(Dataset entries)
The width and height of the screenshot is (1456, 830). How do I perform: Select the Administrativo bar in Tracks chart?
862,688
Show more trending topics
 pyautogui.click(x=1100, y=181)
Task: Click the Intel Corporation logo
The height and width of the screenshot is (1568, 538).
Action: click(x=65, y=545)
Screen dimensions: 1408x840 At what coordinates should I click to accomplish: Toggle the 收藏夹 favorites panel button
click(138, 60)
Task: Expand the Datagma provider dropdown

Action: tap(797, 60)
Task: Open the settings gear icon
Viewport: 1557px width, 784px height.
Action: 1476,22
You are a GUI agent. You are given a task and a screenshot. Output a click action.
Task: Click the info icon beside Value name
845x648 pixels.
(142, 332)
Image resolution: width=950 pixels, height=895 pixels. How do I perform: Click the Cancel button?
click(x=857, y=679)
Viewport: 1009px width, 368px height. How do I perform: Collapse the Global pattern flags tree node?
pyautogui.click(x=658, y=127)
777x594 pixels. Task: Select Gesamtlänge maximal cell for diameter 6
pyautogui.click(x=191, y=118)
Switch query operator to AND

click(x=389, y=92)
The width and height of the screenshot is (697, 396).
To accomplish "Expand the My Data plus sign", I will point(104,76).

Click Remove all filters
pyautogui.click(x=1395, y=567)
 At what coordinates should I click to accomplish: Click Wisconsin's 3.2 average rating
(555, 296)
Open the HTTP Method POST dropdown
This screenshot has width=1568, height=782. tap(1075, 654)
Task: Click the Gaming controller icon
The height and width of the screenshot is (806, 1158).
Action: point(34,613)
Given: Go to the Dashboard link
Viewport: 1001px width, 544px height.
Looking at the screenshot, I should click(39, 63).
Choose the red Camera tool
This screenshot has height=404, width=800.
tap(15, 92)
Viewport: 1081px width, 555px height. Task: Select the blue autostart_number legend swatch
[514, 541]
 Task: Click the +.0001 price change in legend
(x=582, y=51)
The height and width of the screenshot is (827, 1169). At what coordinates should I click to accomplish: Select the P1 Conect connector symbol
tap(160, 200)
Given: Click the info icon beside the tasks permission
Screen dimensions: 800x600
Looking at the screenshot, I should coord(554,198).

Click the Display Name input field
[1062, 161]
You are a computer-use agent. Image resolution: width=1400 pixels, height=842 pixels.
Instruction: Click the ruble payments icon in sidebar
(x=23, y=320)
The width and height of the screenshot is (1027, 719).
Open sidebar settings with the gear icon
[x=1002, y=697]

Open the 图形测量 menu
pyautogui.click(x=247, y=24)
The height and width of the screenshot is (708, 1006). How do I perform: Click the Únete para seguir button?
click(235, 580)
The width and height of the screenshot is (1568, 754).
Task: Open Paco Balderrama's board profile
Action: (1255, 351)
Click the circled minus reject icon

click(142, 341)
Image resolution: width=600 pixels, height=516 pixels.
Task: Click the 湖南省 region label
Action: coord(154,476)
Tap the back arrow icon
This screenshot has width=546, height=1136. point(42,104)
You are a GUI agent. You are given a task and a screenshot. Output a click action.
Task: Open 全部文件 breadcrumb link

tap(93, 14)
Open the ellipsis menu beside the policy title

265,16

ABOUT THIS TASK - Every entry should be printed again exactly as it stands.

RESPONSE -
The width and height of the screenshot is (1456, 830). How do I perform: Select the Administrativo bar in Tracks chart?
862,688
Show more trending topics
 pyautogui.click(x=1100, y=181)
Task: Click the Intel Corporation logo
The height and width of the screenshot is (1568, 538).
Action: click(x=65, y=545)
Screen dimensions: 1408x840 At what coordinates should I click to accomplish: Toggle the 收藏夹 favorites panel button
click(138, 60)
Task: Expand the Datagma provider dropdown

Action: tap(797, 60)
Task: Open the settings gear icon
Viewport: 1557px width, 784px height.
Action: 1476,22
You are a GUI agent. You are given a task and a screenshot. Output a click action.
Task: Click the info icon beside Value name
845x648 pixels.
(142, 332)
Image resolution: width=950 pixels, height=895 pixels. How do I perform: Click the Cancel button?
click(x=857, y=679)
Viewport: 1009px width, 368px height. How do I perform: Collapse the Global pattern flags tree node?
pyautogui.click(x=658, y=127)
777x594 pixels. Task: Select Gesamtlänge maximal cell for diameter 6
pyautogui.click(x=191, y=118)
Switch query operator to AND

click(x=389, y=92)
The width and height of the screenshot is (697, 396).
To accomplish "Expand the My Data plus sign", I will point(104,76).

Click Remove all filters
pyautogui.click(x=1395, y=567)
 At what coordinates should I click to accomplish: Click Wisconsin's 3.2 average rating
(555, 296)
Open the HTTP Method POST dropdown
This screenshot has width=1568, height=782. tap(1075, 654)
Task: Click the Gaming controller icon
The height and width of the screenshot is (806, 1158).
Action: point(34,613)
Given: Go to the Dashboard link
Viewport: 1001px width, 544px height.
Looking at the screenshot, I should click(39, 63).
Choose the red Camera tool
This screenshot has height=404, width=800.
tap(15, 92)
Viewport: 1081px width, 555px height. Task: Select the blue autostart_number legend swatch
[514, 541]
 Task: Click the +.0001 price change in legend
(x=582, y=51)
The height and width of the screenshot is (827, 1169). At what coordinates should I click to accomplish: Select the P1 Conect connector symbol
tap(160, 200)
Given: Click the info icon beside the tasks permission
Screen dimensions: 800x600
Looking at the screenshot, I should coord(554,198).

Click the Display Name input field
[1062, 161]
You are a computer-use agent. Image resolution: width=1400 pixels, height=842 pixels.
Instruction: Click the ruble payments icon in sidebar
(x=23, y=320)
The width and height of the screenshot is (1027, 719).
Open sidebar settings with the gear icon
[x=1002, y=697]

Open the 图形测量 menu
pyautogui.click(x=247, y=24)
The height and width of the screenshot is (708, 1006). How do I perform: Click the Únete para seguir button?
click(235, 580)
The width and height of the screenshot is (1568, 754).
Task: Open Paco Balderrama's board profile
Action: (1255, 351)
Click the circled minus reject icon

click(142, 341)
Image resolution: width=600 pixels, height=516 pixels.
Task: Click the 湖南省 region label
Action: coord(154,476)
Tap the back arrow icon
This screenshot has width=546, height=1136. point(42,104)
You are a GUI agent. You are given a task and a screenshot. Output a click action.
Task: Open 全部文件 breadcrumb link

tap(93, 14)
Open the ellipsis menu beside the policy title

265,16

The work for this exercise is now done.